Question: What are the risk factors for kidney disease?
Answer: Chronic kidney disease (CKD) is a rising epidemic affecting more than eight million people. Increasing efforts to raise awareness helps identify patients early and results in appropriate referrals to kidney specialist or nephrologists. Early referral can identify reversible causes of kidney disease, augment contributing factors and address the associated comorbidities that occur in the setting of CKD.
Risk factors for CKD include diabetes, hypertension, advance age, ethnic minority, certain autoimmune diseases, kidney stones, obstructive uropathy not otherwise specified, chronic non steroidal anti inflammatory usage and family members of patient with CKD.
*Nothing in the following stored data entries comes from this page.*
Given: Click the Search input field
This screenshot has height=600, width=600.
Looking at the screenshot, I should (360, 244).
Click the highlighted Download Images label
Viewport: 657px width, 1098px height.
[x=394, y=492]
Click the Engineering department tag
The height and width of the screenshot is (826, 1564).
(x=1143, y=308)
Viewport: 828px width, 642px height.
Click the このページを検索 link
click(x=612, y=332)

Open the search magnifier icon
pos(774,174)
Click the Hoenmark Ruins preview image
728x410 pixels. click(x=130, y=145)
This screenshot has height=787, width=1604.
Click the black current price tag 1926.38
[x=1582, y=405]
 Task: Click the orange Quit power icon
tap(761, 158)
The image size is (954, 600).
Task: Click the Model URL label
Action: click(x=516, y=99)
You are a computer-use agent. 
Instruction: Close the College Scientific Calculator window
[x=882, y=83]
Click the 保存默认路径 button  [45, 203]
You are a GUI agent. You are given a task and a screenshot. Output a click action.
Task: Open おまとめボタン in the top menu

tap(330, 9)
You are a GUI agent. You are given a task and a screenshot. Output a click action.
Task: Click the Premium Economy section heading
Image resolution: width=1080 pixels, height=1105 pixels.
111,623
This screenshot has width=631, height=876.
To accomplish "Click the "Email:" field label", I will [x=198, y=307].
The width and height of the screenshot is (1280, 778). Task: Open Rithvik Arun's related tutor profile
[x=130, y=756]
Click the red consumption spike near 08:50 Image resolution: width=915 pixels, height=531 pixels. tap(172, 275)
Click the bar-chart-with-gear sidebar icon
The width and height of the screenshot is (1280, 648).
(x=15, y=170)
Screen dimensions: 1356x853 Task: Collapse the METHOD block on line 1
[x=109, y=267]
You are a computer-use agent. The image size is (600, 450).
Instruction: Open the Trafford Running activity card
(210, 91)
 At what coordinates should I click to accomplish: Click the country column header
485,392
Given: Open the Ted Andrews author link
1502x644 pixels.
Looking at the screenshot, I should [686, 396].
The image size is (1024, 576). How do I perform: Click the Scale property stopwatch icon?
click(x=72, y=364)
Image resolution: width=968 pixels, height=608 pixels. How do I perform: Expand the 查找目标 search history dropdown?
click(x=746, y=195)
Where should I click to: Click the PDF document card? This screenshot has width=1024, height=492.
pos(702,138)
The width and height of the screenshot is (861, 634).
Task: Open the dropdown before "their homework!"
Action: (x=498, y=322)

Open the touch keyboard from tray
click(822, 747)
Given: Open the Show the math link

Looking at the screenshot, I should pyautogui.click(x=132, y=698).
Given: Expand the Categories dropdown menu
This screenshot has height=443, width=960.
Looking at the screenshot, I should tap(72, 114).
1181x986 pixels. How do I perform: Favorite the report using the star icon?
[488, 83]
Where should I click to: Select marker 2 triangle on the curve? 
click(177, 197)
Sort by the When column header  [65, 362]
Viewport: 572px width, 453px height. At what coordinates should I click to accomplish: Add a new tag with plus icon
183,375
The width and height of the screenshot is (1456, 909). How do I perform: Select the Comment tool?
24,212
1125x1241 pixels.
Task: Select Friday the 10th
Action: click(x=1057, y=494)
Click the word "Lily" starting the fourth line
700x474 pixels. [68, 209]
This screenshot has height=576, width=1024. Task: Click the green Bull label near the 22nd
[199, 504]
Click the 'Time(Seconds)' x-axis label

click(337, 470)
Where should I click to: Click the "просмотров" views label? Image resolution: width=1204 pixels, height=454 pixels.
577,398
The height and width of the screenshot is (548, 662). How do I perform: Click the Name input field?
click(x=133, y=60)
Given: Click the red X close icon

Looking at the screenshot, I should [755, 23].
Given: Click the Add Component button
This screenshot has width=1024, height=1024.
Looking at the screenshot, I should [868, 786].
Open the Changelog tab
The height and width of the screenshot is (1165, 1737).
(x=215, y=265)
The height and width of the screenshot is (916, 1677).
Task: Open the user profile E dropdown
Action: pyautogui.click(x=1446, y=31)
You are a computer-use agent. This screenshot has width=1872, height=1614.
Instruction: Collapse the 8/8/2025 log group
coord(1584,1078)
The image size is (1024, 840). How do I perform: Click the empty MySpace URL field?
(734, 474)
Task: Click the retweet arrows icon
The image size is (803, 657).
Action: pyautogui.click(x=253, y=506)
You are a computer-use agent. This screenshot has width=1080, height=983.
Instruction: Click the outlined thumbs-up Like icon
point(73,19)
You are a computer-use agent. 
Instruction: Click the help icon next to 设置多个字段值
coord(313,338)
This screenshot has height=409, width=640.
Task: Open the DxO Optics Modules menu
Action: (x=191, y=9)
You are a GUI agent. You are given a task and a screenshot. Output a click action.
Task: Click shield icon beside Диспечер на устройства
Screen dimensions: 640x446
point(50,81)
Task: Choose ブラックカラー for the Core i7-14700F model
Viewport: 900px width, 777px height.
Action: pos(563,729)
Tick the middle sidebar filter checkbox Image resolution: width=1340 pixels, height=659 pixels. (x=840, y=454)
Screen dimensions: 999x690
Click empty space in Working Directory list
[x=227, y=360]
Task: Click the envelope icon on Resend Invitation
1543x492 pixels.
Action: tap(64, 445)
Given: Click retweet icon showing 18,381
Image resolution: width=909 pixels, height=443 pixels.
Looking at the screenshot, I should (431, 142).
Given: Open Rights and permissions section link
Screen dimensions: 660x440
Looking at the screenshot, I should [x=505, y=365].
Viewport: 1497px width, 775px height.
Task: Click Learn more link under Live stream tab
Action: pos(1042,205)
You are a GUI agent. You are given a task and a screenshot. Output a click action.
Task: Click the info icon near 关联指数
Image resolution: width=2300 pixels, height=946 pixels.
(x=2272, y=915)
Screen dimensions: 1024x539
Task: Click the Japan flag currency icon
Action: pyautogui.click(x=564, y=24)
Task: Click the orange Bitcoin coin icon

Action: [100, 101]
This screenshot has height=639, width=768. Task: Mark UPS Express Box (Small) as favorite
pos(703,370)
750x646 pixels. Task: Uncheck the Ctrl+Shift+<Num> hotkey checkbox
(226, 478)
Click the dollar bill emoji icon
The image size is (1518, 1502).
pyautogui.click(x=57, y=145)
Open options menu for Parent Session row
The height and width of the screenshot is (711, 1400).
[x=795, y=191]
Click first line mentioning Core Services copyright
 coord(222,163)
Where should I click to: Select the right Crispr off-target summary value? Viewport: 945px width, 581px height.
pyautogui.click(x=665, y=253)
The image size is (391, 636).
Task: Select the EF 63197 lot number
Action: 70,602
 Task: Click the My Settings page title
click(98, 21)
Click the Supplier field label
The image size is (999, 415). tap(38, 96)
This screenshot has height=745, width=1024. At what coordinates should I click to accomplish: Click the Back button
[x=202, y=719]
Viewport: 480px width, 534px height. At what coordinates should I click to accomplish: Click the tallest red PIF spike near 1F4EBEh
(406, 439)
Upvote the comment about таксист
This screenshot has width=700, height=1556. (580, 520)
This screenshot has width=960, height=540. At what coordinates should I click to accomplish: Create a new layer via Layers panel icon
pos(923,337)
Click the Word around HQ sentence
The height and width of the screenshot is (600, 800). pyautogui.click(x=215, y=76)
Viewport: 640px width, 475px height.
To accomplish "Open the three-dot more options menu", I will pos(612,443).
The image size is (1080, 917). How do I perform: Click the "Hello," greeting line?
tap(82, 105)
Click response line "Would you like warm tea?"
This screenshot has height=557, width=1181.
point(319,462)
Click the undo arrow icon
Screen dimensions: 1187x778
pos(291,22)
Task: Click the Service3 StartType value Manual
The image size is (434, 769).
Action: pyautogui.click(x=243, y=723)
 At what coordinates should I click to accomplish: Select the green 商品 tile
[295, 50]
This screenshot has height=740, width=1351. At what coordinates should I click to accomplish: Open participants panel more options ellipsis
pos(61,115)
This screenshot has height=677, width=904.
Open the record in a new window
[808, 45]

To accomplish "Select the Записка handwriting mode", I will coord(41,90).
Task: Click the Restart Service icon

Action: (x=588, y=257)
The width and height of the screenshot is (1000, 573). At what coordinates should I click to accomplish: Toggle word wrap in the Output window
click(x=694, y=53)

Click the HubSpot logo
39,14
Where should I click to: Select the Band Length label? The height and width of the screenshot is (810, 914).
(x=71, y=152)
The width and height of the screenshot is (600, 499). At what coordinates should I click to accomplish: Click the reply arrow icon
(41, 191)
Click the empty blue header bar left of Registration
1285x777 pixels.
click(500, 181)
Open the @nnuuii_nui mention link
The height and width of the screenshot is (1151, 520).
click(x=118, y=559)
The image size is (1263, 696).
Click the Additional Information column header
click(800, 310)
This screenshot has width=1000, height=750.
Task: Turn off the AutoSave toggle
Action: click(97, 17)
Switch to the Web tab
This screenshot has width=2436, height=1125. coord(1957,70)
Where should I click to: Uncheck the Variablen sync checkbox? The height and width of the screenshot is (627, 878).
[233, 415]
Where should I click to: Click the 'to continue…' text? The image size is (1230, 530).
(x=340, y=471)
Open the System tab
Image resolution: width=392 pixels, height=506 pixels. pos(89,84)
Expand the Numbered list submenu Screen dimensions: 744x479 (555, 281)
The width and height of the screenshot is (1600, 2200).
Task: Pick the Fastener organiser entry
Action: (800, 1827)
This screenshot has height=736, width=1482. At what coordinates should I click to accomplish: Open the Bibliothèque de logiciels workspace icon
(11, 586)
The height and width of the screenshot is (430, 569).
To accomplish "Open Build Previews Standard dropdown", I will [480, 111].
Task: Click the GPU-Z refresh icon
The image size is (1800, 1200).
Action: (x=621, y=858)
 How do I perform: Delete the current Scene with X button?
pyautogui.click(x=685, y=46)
Other indirect risk factors include obesity, tobacco abuse, heart disease, peripheral vascular disease, high cholesterol and transplantation with use of certain immunosuppressive therapies.
According to the American Diabetes Association patients with type I diabetes for five or more years or type II diabetes should have yearly blood work to detect abnormal kidney function and urinalysis to evaluate for abnormal protein excretion.
If you have any of the above risk factors and are concerned about your kidneys, ask your primary care physician if your evaluation will include blood or urine evaluation looking for kidney disease.
If CKD is identified, you may need further tests including more extensive blood work, radiographic imaging or intervention or kidney biopsy to help identify the cause.